Too many Cluster redirections when Azure Redis Cache has a failover

Question

Too many Cluster redirections when Azure Redis Cache has a failover

Toritos01 opened this issue 3 months ago · comments

Hello, there seems to be an issue with ioredis 5.3.2 when connected to an Azure Redis Cache. Initially, everything was mostly working fine when I use two shards. However, I noticed that when one of shard's primary node fails-over (this happens periodically in Azure Redis Cache for maintenance), it completely breaks the ioredis connection of my app that was connected at the time. The only way that I have been able to fix this is by using the "Reboot" feature in the Azure portal to make the other shard also failover, then both of them get fixed somehow.

I am able to consistently reproduce this failure by using the Azure portal "Reboot" to make one of the shard's Primary nodes failover. What I notice when this happens is that the shard that failed over completely stops receiving commands from my app (I can tell by looking at the "Monitor" command in the Redis Console for that shard). I can also tell that this is not an Azure Redis Cache issue because when I run a different test-app, I see some of those commands successfully go to the shard that failed over. This also tells me that the shard is already operational after the failover, but that ioredis still will not connect to it.
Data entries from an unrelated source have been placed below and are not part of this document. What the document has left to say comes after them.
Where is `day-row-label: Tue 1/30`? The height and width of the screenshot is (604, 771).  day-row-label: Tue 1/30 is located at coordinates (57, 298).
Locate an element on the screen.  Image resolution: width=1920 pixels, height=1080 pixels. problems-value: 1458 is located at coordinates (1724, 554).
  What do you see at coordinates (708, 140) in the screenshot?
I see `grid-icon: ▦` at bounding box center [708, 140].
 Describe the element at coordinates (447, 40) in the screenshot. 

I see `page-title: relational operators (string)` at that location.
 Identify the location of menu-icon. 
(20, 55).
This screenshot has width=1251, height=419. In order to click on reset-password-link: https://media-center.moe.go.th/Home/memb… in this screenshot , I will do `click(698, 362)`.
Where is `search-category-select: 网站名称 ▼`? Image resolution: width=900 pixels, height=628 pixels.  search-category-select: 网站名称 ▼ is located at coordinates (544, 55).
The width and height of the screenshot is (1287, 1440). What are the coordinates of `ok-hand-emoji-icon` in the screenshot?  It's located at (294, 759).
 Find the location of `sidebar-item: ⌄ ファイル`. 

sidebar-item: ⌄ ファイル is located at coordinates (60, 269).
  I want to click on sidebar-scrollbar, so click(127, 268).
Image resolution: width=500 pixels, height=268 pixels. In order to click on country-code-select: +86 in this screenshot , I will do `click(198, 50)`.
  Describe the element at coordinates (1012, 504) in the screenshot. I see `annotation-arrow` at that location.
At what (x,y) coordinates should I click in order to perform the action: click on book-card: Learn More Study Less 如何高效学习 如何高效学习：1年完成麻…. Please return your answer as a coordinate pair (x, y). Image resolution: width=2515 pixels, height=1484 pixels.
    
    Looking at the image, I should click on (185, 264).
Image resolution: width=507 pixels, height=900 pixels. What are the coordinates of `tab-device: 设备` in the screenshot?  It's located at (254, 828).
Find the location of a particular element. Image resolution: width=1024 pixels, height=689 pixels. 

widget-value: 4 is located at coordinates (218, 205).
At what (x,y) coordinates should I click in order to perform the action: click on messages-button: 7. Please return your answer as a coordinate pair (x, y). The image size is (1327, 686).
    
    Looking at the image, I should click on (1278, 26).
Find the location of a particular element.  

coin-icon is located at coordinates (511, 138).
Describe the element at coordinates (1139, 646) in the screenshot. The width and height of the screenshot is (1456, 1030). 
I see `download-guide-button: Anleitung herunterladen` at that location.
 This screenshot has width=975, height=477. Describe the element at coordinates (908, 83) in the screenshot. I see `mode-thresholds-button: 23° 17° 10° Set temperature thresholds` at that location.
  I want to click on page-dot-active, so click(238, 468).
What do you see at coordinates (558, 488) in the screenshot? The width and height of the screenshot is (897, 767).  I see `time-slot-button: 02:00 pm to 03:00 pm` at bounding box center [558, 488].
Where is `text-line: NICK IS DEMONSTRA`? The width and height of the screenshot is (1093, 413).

This seems to me like an issue where ioredis gets stuck in a redirect loop and cannot find its way back to the shard the failed over. The ioredis error that I see coming up look like this:
{"name":"Error","message":"Too many Cluster redirections. Last error: ReplyError: MOVED <IP>","stack":"Error: Too many Cluster redirections. Last error: ReplyError: MOVED <IP>"}
or also sometimes:
{"name":"Error","message":"Too many Cluster redirections. Last error: Error: Connection is closed.","stack":"Error: Too many Cluster redirections. Last error: Error: Connection is closed."}

Some additional context on my setup:
-Based on the logs, the app I am testing with is mostly sending out "rpop" commands repeatedly
-ioredis 5.3.2
-Node version 18
-Clustering enabled with 2 shards
-Azure Redis Cache v6
-SSL enabled, and using SSL port (6380)
-No multi-key operations across shards are occurring
-The constructor below is what I use to access the cluster:
const redisClient = new redis.Cluster([
{
port: 6380,
host: <hostname>,
},
], {
slotsRefreshTimeout: 50000,
dnsLookup: (address, callback) => callback(null, address),
showFriendlyErrorStack: true,
redisOptions: {
port: 6380,
host: <hostname>,
password: <password>,
connectTimeout: 20000,
enableReadyCheck: true,
maxRetriesPerRequest: 3,
enableOfflineQueue: true,
enableAutoPipelining: true,
autoPipeliningIgnoredCommands: ['ping'],
tls:
{
servername: <hostname>
}
},
});

I would mainly like to know if anyone knows why this happens, or any possible workarounds.

TL;DR:
Routine Azure Redis Cache failovers cause the "Too many Cluster redirections" error on a service that is running at the time of failover, by causing ioredis to stop sending commands to the shard that failed over, even after it recovers.